What the hell happened to PITT against Rutgers last weekend after dominating USF? Injuries, just bad QB play?
Bad quarterback play, bad offensive line play and just a general lack of focus. You could tell as the game went on that Rutgers was playing with way more passion and desire. Pitt was going through the motions. In other words, they got outplayed in every facet of the game. Though the Panthers had two key starters out--Lucas Nix and Todd Thomas--neither of them would have made a difference. It was one of the most disappointing losses this team has had in recent years.
4. Did it look like they just let down and can get it back against the Utes or are they going to be struggling the rest of the season?
That's the general perception around the team this week. Head coach Todd Graham has said all week that they've had some pretty spirited practices. It's questionable, though. Pitt played well in stretches against Notre Dame and Iowa, but could not finish out the game. That was one common theme we had seen in the first four games--that they couldn't finish out a game. Against USF, they did, which left everyone to think that all problems were solved. Clearly, against Rutgers, this team proved that there are a lot of problems that exist. As a result of the inconsistent tone we've seen from this team this season, it's not likely the last time we'll see Pitt have a letdown.
Any guys besides Graham to look out for?
If I'm coaching against Pitt, I look at Ray Graham, and I say 'lets put our focus on him, because no one else can hurt us.' Graham's performance last week summed it up best--six sacks allowed, four interceptions and poor field position. Still, he somehow manages to run for 165 yards behind a patchwork offensive line. If there was even one player on offense who could consistently jump out and be a threat, or make plays the way he does, Pitt could make it challenging. That's what makes Graham's play all the more impressive--he continues to put up big numbers with little help from the rest of the offense, and all the attention keyed on him.
How effective is Sunseri using his legs? Is he a threat to pick up a first down in third and long situations with his feet?

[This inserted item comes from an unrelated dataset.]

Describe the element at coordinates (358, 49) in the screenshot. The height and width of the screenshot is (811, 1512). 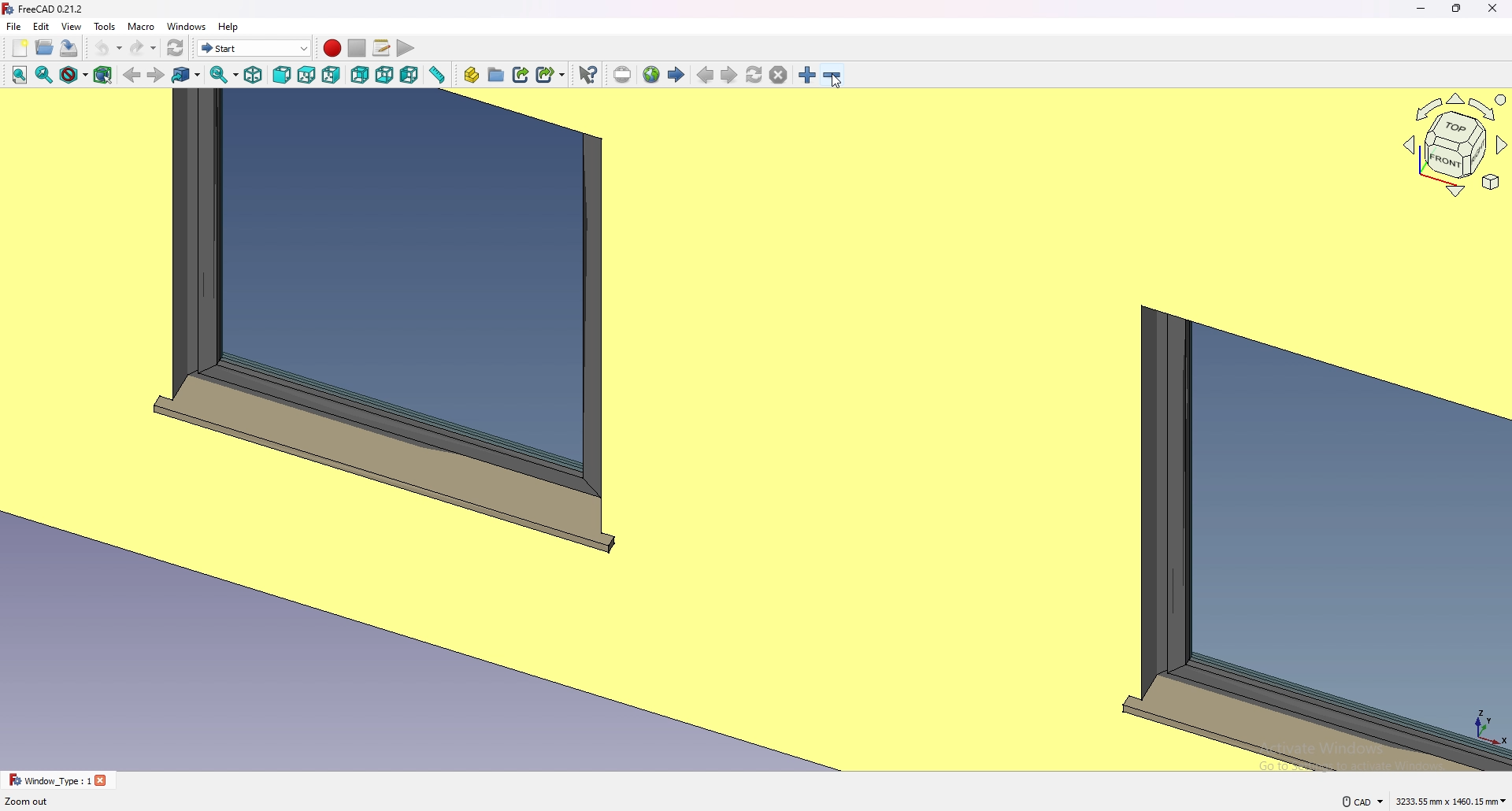
I see `stop macro recording` at that location.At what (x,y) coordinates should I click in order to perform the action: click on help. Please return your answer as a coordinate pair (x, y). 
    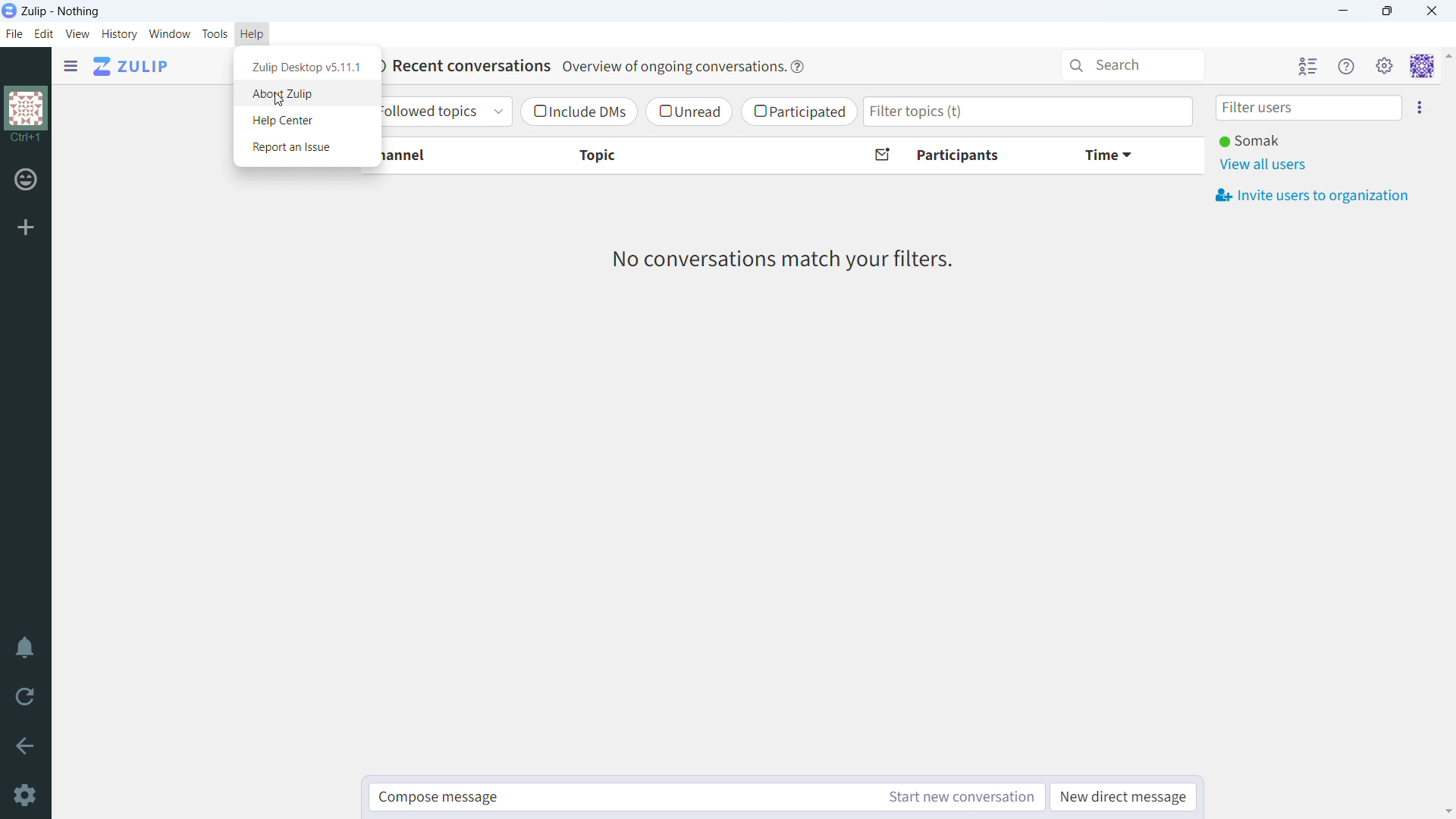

I wouldn't say Sunseri is a running quarterback, but he proved against USF--when he makes the right decision--he knows how to use his legs. Pay attention to when he rolls outside the pocket, or is pressed outside the pocket. That's when he makes big runs, but it's only when he makes the right decision. He still has a tendency to try to make that tough throw, or throw the ball away--showing that he's still transitioning into the new offense.
Utah doesn't have the biggest corners. How will the big receivers for Pitt be used to maximize that mismatch?
If that's the case, this should be an ideal matchup for the Utah corners. Mike Shanahan (6-5) might present the biggest challenge. He looks like a typical possession receiver, but they're trying to establish him as a deep threat at times. It hasn't succeeded halfway in to the season. Devin Street is more of a threat with his speed and if he gets in open space. Cameron Saddler, at 5-7, has that same tendency. We've seen the receivers have a lot of drops, contributing into a lack of a passing game. If the receivers were more consistent, and you knew that one of them was going to be the go-to guy, there would be some cause for concern. Their lack of size shouldn't affect them too much in this game.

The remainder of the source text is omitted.